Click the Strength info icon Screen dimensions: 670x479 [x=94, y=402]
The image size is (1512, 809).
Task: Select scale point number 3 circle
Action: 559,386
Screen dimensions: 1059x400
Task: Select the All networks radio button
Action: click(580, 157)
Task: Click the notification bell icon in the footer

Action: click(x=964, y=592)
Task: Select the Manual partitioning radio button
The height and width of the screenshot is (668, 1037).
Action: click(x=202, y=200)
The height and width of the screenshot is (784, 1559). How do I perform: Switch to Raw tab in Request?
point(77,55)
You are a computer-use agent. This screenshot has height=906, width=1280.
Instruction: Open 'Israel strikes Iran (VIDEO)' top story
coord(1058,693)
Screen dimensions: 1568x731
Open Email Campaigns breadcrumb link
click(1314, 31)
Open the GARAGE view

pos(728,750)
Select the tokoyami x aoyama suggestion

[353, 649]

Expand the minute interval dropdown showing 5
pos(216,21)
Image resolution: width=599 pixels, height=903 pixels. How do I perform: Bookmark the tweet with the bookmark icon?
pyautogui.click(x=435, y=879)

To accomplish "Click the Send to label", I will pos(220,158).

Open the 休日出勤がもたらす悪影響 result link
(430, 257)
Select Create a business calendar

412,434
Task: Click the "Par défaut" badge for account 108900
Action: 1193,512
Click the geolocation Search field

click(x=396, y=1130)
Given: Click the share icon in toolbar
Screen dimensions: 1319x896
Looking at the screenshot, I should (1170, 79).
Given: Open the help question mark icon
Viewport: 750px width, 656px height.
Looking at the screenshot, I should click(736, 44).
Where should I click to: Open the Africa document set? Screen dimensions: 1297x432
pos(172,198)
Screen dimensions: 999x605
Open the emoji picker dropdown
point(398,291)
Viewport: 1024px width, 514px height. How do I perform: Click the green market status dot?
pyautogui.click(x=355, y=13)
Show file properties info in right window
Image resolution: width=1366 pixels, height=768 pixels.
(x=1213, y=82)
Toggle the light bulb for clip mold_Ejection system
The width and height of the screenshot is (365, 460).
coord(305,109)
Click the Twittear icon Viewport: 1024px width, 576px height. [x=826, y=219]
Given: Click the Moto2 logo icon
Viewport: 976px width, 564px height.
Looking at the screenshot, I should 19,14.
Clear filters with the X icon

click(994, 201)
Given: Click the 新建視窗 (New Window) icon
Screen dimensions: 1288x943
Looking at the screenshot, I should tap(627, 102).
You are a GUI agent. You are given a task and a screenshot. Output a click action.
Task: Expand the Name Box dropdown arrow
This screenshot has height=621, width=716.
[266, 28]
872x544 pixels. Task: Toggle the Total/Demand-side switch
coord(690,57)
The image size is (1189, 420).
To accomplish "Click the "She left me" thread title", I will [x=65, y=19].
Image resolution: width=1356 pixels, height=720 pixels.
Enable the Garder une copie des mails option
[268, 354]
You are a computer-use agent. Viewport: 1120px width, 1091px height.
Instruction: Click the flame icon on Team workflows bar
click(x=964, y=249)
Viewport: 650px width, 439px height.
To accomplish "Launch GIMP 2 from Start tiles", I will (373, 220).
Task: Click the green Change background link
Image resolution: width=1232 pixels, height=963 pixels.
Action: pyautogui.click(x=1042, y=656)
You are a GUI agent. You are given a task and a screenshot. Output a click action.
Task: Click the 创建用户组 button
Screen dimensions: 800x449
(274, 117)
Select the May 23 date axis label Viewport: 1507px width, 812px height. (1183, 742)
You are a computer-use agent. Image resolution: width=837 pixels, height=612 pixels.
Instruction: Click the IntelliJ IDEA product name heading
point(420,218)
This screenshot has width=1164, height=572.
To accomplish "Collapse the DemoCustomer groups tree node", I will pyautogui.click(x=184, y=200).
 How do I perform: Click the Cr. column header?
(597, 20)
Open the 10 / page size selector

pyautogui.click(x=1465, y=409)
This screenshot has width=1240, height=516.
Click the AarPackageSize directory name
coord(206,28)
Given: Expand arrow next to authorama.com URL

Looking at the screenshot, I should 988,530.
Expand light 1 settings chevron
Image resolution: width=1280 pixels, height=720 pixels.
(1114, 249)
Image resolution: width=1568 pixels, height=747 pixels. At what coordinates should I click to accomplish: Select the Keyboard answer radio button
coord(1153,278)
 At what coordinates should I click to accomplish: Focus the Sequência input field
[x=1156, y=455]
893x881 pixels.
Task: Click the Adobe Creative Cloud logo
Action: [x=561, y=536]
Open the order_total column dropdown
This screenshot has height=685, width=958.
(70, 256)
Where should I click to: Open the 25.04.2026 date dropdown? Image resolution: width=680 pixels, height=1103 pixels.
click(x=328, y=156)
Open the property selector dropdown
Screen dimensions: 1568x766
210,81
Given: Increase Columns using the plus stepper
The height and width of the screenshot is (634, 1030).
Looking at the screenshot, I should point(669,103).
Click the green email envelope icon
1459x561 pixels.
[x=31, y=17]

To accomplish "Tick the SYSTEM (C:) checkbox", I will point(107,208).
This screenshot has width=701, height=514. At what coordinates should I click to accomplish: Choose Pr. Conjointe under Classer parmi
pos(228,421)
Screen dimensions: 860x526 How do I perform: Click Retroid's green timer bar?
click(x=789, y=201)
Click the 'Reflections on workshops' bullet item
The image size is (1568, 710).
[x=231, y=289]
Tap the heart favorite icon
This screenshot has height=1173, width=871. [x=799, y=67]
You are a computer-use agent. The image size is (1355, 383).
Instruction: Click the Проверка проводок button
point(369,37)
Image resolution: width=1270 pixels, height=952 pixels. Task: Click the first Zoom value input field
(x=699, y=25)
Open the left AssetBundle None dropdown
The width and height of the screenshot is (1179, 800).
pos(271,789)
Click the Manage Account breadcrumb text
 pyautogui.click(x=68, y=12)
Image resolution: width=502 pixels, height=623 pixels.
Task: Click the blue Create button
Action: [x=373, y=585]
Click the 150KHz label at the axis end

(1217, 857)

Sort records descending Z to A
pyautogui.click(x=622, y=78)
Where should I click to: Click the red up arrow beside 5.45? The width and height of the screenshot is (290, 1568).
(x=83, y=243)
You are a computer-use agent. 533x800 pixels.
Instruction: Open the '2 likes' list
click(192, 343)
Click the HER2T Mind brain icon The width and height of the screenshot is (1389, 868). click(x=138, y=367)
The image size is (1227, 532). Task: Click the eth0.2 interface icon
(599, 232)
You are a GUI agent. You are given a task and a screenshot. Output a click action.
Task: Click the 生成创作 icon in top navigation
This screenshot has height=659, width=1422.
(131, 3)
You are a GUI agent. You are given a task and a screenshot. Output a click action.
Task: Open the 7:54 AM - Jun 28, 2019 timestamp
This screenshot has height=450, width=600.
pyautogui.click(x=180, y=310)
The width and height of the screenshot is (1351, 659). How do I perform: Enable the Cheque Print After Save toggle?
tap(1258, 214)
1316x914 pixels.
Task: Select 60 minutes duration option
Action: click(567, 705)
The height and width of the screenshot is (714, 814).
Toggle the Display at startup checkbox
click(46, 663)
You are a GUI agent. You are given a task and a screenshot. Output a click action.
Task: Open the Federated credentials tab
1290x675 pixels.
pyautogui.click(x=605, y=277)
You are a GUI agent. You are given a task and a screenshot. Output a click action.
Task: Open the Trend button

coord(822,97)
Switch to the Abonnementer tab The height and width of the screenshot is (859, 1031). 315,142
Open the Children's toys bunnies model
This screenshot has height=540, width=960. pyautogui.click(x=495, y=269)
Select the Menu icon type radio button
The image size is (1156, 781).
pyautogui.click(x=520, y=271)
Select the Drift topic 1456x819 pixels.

───

# [WHAT THE TASK ASKS]
Each line from the beginning of the entries to the line with "Show file properties info in right window" must be repeated exactly, with both end lines kept and no other lines given.

# [ANSWER]
Click the Strength info icon Screen dimensions: 670x479 [x=94, y=402]
The image size is (1512, 809).
Task: Select scale point number 3 circle
Action: 559,386
Screen dimensions: 1059x400
Task: Select the All networks radio button
Action: click(580, 157)
Task: Click the notification bell icon in the footer

Action: click(x=964, y=592)
Task: Select the Manual partitioning radio button
The height and width of the screenshot is (668, 1037).
Action: click(x=202, y=200)
The height and width of the screenshot is (784, 1559). How do I perform: Switch to Raw tab in Request?
point(77,55)
You are a computer-use agent. This screenshot has height=906, width=1280.
Instruction: Open 'Israel strikes Iran (VIDEO)' top story
coord(1058,693)
Screen dimensions: 1568x731
Open Email Campaigns breadcrumb link
click(1314, 31)
Open the GARAGE view

pos(728,750)
Select the tokoyami x aoyama suggestion

[353, 649]

Expand the minute interval dropdown showing 5
pos(216,21)
Image resolution: width=599 pixels, height=903 pixels. How do I perform: Bookmark the tweet with the bookmark icon?
pyautogui.click(x=435, y=879)

To accomplish "Click the Send to label", I will pos(220,158).

Open the 休日出勤がもたらす悪影響 result link
(430, 257)
Select Create a business calendar

412,434
Task: Click the "Par défaut" badge for account 108900
Action: 1193,512
Click the geolocation Search field

click(x=396, y=1130)
Given: Click the share icon in toolbar
Screen dimensions: 1319x896
Looking at the screenshot, I should (1170, 79).
Given: Open the help question mark icon
Viewport: 750px width, 656px height.
Looking at the screenshot, I should click(736, 44).
Where should I click to: Open the Africa document set? Screen dimensions: 1297x432
pos(172,198)
Screen dimensions: 999x605
Open the emoji picker dropdown
point(398,291)
Viewport: 1024px width, 514px height. How do I perform: Click the green market status dot?
pyautogui.click(x=355, y=13)
Show file properties info in right window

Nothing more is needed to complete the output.